ACTIONS TO TAKE:
A: Name the major concerns that the article about DePaul's associate provost and adjunct faculty says Rinehart discussed.
B: Carry on the article about DePaul's associate provost and adjunct faculty, picking up right after its final sentence.

* START DOCUMENT PASSAGE *

DePaul’s associate provost addresses concerns from adjuncts
Lucy Rinehart, DePaul University’s associate provost, addressed concerns of adjunct professors that were brought to light in a previous story reported by The DePaulia. Rinehart, who also spoke on the university’s behalf in the previous report, discussed major concerns, like student impact, health care benefits, the university’s budget and where DePaul stands on its commitment to improve working conditions.
Student impact and heavy workloads
Adjuncts are frequently teaching introductory courses. As previously reported by The DePaulia, DePaul’s retention rate of 85 percent has caused faculty members to believe there is a relationship between retention and adjunct faculty’s workload. Rinehart said she thinks DePaul’s retention rate is associated with adjunct faculty, but not in the way that they think.
“That is actually a really strong retention rate,” she said. “I think adjunct faculty and first-year instruction do a fantastic job.”
She believes retention is more associated with affordability. “When you look at that 15 percent drop, and you talk to those students about why they left, some is failure to thrive, but most of it’s affordability,” she said.
According to the National Student Clearinghouse Research Center, the national retention rate for universities was 74 percent in Fall 2017. For private nonprofit universities like DePaul, the retention was 74.1 percent.
Although introductory courses can have larger class sizes, Rinehart said those course sizes are still small.
“Twenty-two is not a big class; 22 is a small class,” she said. The courses have a class size cap that was previously 22, but has been increased to 23. She said as an English professor she understands that “if you have 23 students and 23 papers to grade, there’s no doubt that it’s a heavy workload.”

* END DOCUMENT PASSAGE *
* START PROVIDED MATERIAL *

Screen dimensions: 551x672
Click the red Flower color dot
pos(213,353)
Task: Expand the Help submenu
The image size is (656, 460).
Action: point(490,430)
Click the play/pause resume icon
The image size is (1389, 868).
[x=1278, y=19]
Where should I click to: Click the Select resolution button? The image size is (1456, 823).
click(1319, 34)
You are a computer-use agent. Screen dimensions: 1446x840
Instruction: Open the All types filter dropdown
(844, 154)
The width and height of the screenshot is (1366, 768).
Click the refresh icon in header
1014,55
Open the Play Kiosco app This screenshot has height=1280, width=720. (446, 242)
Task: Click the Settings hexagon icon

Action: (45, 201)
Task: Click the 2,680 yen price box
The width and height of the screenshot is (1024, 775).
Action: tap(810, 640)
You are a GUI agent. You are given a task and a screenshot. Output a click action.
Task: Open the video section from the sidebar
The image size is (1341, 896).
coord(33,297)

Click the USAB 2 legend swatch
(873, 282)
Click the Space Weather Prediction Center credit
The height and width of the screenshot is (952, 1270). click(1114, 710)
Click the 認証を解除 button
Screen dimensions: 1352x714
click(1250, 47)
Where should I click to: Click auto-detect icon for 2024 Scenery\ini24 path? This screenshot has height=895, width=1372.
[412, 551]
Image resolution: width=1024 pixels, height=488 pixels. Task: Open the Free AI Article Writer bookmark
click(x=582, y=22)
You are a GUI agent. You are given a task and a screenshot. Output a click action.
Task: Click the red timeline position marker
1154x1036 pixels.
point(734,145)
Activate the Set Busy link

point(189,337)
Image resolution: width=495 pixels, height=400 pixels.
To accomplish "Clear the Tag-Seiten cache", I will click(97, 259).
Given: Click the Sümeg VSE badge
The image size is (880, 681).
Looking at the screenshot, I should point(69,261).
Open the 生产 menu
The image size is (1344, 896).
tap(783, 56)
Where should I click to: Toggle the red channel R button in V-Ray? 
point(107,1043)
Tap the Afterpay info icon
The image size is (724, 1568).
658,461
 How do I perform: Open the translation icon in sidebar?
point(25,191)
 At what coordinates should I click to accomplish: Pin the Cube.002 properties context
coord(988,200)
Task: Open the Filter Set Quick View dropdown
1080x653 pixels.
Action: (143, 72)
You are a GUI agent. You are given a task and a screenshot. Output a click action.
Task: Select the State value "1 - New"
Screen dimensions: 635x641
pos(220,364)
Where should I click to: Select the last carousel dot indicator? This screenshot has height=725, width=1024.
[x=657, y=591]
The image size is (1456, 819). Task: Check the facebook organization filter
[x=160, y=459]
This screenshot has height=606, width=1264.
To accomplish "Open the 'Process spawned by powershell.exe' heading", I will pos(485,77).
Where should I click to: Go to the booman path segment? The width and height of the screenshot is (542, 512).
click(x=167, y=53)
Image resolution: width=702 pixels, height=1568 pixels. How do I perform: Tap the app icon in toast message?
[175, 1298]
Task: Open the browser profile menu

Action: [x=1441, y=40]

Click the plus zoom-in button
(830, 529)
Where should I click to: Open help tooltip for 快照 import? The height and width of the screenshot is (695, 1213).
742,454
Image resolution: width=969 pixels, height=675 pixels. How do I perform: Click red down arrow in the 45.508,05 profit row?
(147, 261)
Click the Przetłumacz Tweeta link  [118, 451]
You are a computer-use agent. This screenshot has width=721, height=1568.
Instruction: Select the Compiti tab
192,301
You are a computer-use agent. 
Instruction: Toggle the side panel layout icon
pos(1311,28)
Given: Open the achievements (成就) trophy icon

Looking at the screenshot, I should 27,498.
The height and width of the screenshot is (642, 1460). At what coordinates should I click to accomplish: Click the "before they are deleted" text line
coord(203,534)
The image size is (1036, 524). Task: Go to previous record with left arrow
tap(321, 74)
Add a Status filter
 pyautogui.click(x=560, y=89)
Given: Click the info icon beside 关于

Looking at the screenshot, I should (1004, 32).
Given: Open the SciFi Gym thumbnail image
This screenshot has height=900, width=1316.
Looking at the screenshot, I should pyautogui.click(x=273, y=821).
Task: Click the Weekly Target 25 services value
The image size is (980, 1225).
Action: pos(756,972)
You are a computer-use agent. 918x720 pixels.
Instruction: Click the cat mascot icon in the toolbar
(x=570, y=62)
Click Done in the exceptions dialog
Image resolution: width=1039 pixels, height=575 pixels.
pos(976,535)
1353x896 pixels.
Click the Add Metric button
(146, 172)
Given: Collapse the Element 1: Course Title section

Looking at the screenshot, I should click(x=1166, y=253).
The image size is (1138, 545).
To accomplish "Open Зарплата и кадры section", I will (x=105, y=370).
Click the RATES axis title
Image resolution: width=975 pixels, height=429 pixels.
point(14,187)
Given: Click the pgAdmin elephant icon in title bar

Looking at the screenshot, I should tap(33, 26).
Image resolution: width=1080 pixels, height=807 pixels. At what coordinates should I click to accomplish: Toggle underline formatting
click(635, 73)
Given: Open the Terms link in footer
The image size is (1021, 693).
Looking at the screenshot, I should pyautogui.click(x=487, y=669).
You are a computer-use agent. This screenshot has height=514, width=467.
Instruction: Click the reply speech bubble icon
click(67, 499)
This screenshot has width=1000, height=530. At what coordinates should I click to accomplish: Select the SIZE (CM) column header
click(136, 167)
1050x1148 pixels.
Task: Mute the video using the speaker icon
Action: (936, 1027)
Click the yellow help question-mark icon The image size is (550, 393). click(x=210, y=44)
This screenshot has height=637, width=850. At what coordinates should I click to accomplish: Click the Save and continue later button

* END PROVIDED MATERIAL *

THE RESULTS:
A:
- Student impact
- Health care benefits
- The university's budget
- Where DePaul stands on its commitment to improve working conditions

B:
Some students and parents who go all-in financially could be concerned that heavy workloads affect a professor’s ability to go all-in in return.
“I don’t think that’s something that a parent or a student should be concerned about that that adjunct faculty member is not as committed as that full-time faculty member,” she said.
Adjuncts have reported stress associated with heavy workloads.
“Just so you know, we’re all stressed,” Rinehart said. “That’s important to remember that adjunct faculty’s responsibilities are about teaching. Full-time faculty members’ are about teaching and then all these roles of shared governance. So, everybody is in the pinch of a term. We all have moments of feeling stretched.”
Health care and benefits
As reported by the 2019 Faculty Climate Survey, 62.4 percent of part-time faculty members said health benefits related to their part-time positions are important to them. Adjunct faculty need to teach six 4-credit courses in a 12-month measurement period, must be credited with at least 1,000 hours of service in a 12-month measurement period or a combination of both.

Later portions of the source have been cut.